Auslegung letztwilliger Verfügungen

Autoren: Mangold/Christ

Grundlegend ist zwischen der Auslegung von Einzeltestamenten und der Auslegung von Erbverträgen bzw. gemeinschaftlichen Testamenten zu unterscheiden.

Einzeltestament (§ 133 BGB)

Bei der Auslegung von Einzeltestamenten ist gem. § 133 BGB der wirkliche Wille zu erforschen und nicht an dem buchstäblichen Sinne des Ausdrucks zu haften. Es ist hier nicht auf den "objektiven Empfängerhorizont" abzustellen. Allein der Wille des Testators zum Zeitpunkt der Testamentserrichtung zählt. Es ist zudem nicht auf das Verständnis eines Dritten abzustellen. Es wird auch kein Vertrauenstatbestand gegenüber anderen Personen geschaffen.

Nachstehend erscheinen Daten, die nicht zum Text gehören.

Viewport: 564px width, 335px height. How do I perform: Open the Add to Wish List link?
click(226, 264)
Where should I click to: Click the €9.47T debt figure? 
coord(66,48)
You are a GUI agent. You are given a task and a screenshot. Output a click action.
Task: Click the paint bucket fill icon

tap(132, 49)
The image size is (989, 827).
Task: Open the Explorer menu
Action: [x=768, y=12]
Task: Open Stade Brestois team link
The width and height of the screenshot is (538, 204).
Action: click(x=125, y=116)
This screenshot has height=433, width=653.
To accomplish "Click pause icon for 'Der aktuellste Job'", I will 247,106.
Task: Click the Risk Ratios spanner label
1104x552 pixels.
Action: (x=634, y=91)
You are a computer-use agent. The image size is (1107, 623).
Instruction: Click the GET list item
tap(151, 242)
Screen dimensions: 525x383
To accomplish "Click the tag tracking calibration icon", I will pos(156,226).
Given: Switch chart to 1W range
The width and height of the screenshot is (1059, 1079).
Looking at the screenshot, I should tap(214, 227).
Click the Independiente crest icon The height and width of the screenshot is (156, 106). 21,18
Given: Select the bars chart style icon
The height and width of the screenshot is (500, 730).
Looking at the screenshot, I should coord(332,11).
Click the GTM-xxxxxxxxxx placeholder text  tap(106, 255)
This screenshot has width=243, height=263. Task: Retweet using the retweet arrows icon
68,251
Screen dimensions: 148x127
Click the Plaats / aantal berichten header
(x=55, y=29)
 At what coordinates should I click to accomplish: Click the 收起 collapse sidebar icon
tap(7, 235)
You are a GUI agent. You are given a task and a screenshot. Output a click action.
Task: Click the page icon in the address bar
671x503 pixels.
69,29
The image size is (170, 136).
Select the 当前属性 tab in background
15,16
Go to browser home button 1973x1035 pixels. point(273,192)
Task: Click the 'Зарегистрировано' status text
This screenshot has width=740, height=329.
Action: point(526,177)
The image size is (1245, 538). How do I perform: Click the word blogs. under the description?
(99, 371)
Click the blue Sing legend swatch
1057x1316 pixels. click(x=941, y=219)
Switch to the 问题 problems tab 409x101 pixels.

Erbvertrag, gemeinschaftliches Testament (§§ 133, 157 BGB)

Bei der Auslegung von Erbverträgen und gemeinschaftlichen Testamenten ist neben dem wirklichen Willen der Beteiligten vor allem deren übereinstimmender Wille von Bedeutung.

Gemäß § 157 BGB sind mehrseitige Verfügungen von Todes wegen so auszulegen, wie Treu und Glauben mit Rücksicht auf die Verkehrssitte es erfordern. Es ist somit auch auf den Empfängerhorizont des jeweiligen Ehe- und/oder Vertragspartners und dessen wirklichen Willen abzustellen (zu den Besonderheiten bei der Auslegung bzw. Anfechtung von Erbverträgen und gemeinschaftlichen Testamenten siehe Kapitel 5.A.2.3 bzw. Kapitel 5.A.3.5).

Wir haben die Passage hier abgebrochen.